= Provided text =
Why I Write the Copy for Every Website I Build -
Even for Clients Who Are Good Writers
This surprises people when I mention it.
All three of my website packages include copywriting. Not as an optional add-on. Not as a starting point you can replace with your own version. As a core part of the process, written by me, based on a strategy document we develop together first.
The response I get most often is: but I am a good writer.
And the answer is: I know. That is not what this is about.
Writing well and writing a website that converts are two genuinely different skills. Here is the distinction, and why it matters for what ends up on your website.
What most clients write when left to their own devices
When I ask clients to write their own copy, what I usually get back is accurate. Thorough. Often quite warm and personal. And almost always structured in a way that will not convert.
The most common issues:
Paragraphs that are too long for a medium where people skim before they read
Services described in terms of what they include rather than what they change for the client
About page copy that focuses on qualifications and history before it establishes why any of that matters to the person reading it
Headings written as labels rather than as statements that do work on their own
Copy that sounds like the practitioner — in a great way — but does not connect to the specific fears and questions of the person they are trying to reach
None of this is about writing ability. It is about not knowing the strategy behind the layout.
What website copy actually needs to do
Website copy carries more structural responsibility than most writing does. It is not just saying the right things. It is saying them in the right order, at the right length, in the right sections, for a reader who is making a decision under a fairly specific set of emotional conditions.

= Material supplied =
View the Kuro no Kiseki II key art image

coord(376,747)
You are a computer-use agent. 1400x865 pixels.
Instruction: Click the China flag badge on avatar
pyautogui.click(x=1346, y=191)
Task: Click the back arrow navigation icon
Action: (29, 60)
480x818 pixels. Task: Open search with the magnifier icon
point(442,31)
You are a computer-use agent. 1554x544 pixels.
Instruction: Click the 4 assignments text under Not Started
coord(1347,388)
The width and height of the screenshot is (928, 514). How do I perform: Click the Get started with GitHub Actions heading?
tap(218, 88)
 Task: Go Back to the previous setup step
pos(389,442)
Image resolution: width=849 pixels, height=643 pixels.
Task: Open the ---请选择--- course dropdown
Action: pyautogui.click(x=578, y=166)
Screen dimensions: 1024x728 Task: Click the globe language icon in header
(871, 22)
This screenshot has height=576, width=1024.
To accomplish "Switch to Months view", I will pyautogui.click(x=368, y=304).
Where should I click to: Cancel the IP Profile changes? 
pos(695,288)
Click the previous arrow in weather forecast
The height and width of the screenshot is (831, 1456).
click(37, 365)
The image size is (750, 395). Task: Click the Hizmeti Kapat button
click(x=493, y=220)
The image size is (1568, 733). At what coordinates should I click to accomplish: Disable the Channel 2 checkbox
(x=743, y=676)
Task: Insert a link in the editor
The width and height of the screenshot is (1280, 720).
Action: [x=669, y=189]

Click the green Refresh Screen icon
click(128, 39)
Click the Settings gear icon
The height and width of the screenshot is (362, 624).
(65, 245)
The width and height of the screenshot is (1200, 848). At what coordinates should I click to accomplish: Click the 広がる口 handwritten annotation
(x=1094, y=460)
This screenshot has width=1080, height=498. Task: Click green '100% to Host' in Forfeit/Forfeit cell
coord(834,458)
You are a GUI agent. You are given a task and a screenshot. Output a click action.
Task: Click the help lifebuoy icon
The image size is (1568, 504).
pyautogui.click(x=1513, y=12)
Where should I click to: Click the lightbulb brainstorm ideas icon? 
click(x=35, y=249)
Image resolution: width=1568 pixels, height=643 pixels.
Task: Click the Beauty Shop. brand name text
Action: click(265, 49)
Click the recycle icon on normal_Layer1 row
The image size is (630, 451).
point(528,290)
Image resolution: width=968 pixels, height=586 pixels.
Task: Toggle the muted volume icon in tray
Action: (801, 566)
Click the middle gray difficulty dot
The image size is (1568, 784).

= How to complete this task =
In the text on writing website copy, revise the passage between "Why I Write" and "on your website.", inclusive, so that "copywriting" becomes "content writing". You can set the entries aside; nothing here depends on them.

= Answer to this exercise =
Why I Write the Copy for Every Website I Build -
Even for Clients Who Are Good Writers
This surprises people when I mention it.
All three of my website packages include content writing. Not as an optional add-on. Not as a starting point you can replace with your own version. As a core part of the process, written by me, based on a strategy document we develop together first.
The response I get most often is: but I am a good writer.
And the answer is: I know. That is not what this is about.
Writing well and writing a website that converts are two genuinely different skills. Here is the distinction, and why it matters for what ends up on your website.